# A crow I shot last summer using 9.5 steel



## James West (Dec 6, 2014)




----------



## ghost0311/8541 (Jan 6, 2013)

Dusted him.


----------



## Grizzly Bear (Mar 6, 2017)

I actually like crows but,nice shot.


----------



## ghost0311/8541 (Jan 6, 2013)

Crows eat good.


----------



## Got Bands (May 12, 2016)

thats a great shot and video thanks


----------



## MikmaqWarrior (May 12, 2014)

Goes against my cultural beliefs to kill a crow, so I can't cheer for ya....but good shot nonetheless 

Sent from my B1-770 using Tapatalk


----------



## James West (Dec 6, 2014)

Thanks everyone


----------



## SlingshotBill (May 29, 2014)

Excellent Shot! but worst camera Movement ever lol

Sent from my LG-K373 using Tapatalk


----------



## James West (Dec 6, 2014)

Yeah haha


----------



## Grizzly Bear (Mar 6, 2017)

What is your setup and what kind of rubber?


----------



## THWACK! (Nov 25, 2010)

ghost0311/8541 said:


> Crows eat good.


Crows eat good what? Other bird's eggs? Big Mac's? Fish 'n' Chips?


----------



## THWACK! (Nov 25, 2010)

MikmaqWarrior said:


> Goes against my cultural beliefs to kill a crow, so I can't cheer for ya....but good shot nonetheless
> 
> Sent from my B1-770 using Tapatalk


I believe it is unlawful to shoot Crows in the U.S., I may be wrong; I was wrong twice before.


----------



## MikmaqWarrior (May 12, 2014)

THWACK! said:


> MikmaqWarrior said:
> 
> 
> > Goes against my cultural beliefs to kill a crow, so I can't cheer for ya....but good shot nonetheless
> ...


I don't think they are illegal to shoot here in Canada on your own property...as pest control. 
I was referring to my native culture...Lol...In Mi'kmaq beliefs a crow can be one of your recently deceased loved ones...In spirit....Not sure I entirely believe, but I was raised to respect crows...I think my ancestors believed this because of the high IQ that they possess. 
So studies are proving that they are just as intelligent as great apes.

Sent from my B1-770 using Tapatalk


----------



## THWACK! (Nov 25, 2010)

MikmaqWarrior said:


> THWACK! said:
> 
> 
> > MikmaqWarrior said:
> ...


...and probably smell better...


----------



## THWACK! (Nov 25, 2010)

MikmaqWarrior said:


> THWACK! said:
> 
> 
> > MikmaqWarrior said:
> ...


I guess it's better to have come from a lineage of crows than a bunch of turkeys.


----------



## James West (Dec 6, 2014)

Crows are a pest hear in the UK you can shoot them all year round


----------



## romanljc (May 26, 2014)

THWACK! said:


> MikmaqWarrior said:
> 
> 
> > Goes against my cultural beliefs to kill a crow, so I can't cheer for ya....but good shot nonetheless
> ...


Each state is different in my state you can in season. 
They usually don't let you get close


----------



## THWACK! (Nov 25, 2010)

romanljc said:


> THWACK! said:
> 
> 
> > MikmaqWarrior said:
> ...


I thought it was a FEDERAL law, I guess I heard wrong. I heard wrong twice before.


----------



## THWACK! (Nov 25, 2010)

THWACK! said:


> romanljc said:
> 
> 
> > THWACK! said:
> ...


Just checked fed law - firearms and archery ok, slingshots not included among permitted weapons.

### Data provided
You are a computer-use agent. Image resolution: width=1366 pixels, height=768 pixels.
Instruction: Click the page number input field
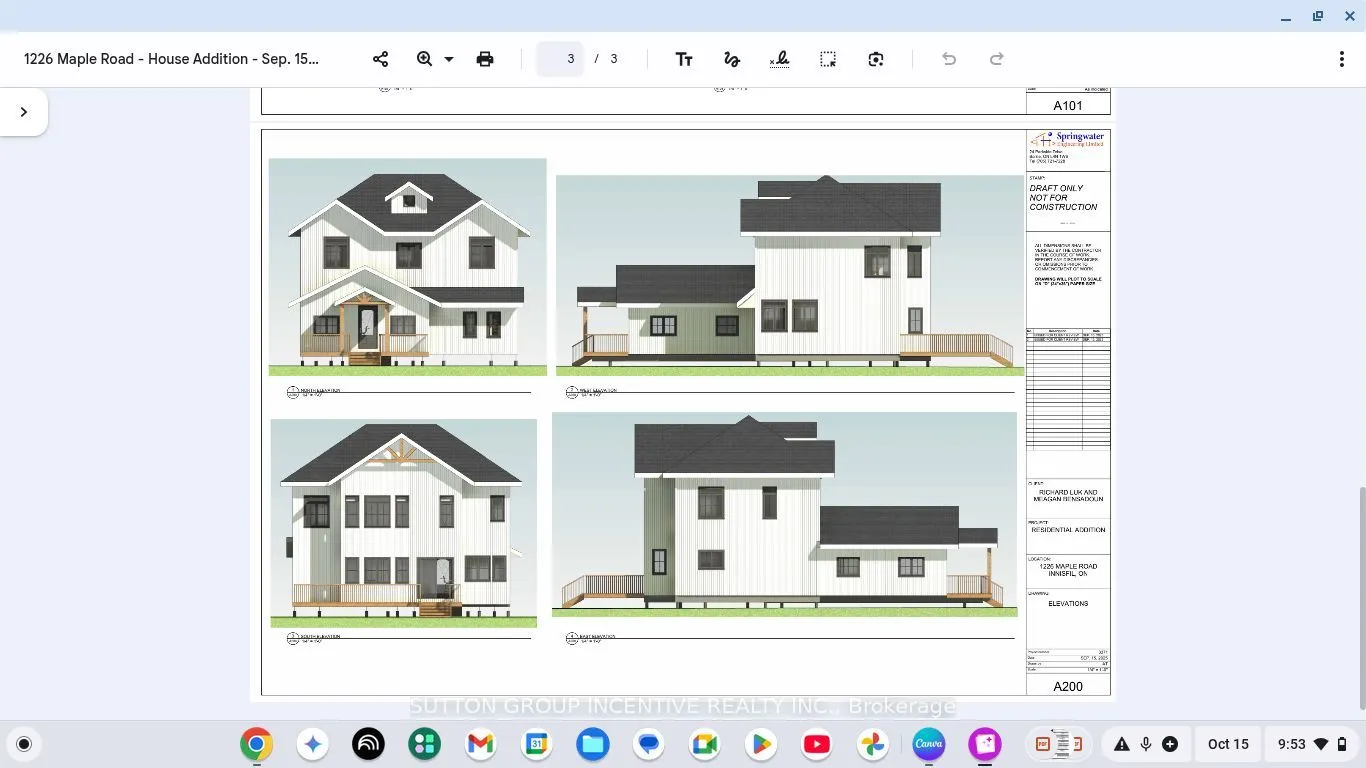(561, 59)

### To be done
a - In the crow-shooting thread, rewrite the paragraph beginning "I was referring to my native culture" as a short list that keeps its main points.
b - Write the next few posts of the thread about shooting a crow with 9.5 steel, following its final post.

### Answers for the exercise
a -
- The writer meant their native culture, not the law.
- In Mi'kmaq beliefs, a crow can be the spirit of a loved one who has recently died.
- The writer isn't sure they fully believe this but was raised to respect crows.
- The writer thinks their ancestors held this belief because crows are so intelligent.

b -
----------



## THWACK! (Nov 25, 2010)

See Migratory Bird Act of 1918, section 20.133, which allows states to permit crow hunting only under certain conditions, which include the hunting of crows by shotgun, bow and arrow and falconry. Note that slingshots are not among the permitted weapons.


----------



## romanljc (May 26, 2014)

THWACK! said:


> THWACK! said:
> 
> 
> > romanljc said:
> ...


I don't hunt them anyway gun or with a slingshot but in my state there is know mention that you can or can't hunt them with a slingshot .
It be pretty much impossible to get close enough to hit one with a slingshot in my area they are very human shy even at 100 yards they see you and there gone . Not something I would bother with actually not even with a rifle really


----------



## James West (Dec 6, 2014)

Can I just say the rules are different hear in the UK 
Don't want anyone thinking I've posted a video what I shouldn't have 
Crows are a part of the corvid family and we are encouraged to shoot adult birds young birds and even nests 
Dew to the destruction they course in the County side 
Good to hear the different laws around the world though


----------



## Viper010 (Apr 21, 2012)

Corvids are carion cleaners. Ecologically speaking, it's very unwise to remove apex predators and carion cleaners from the environment.

In my humble opinion it's a very obsolete, backwards policy on the governments part to encourage this.

Nature is a precariously balanced system, from which we may carefully harvest what we need, without overdoing it.

As soon as we start taking it upon ourselves to attempt removal of an entire species, things start to go radically wrong.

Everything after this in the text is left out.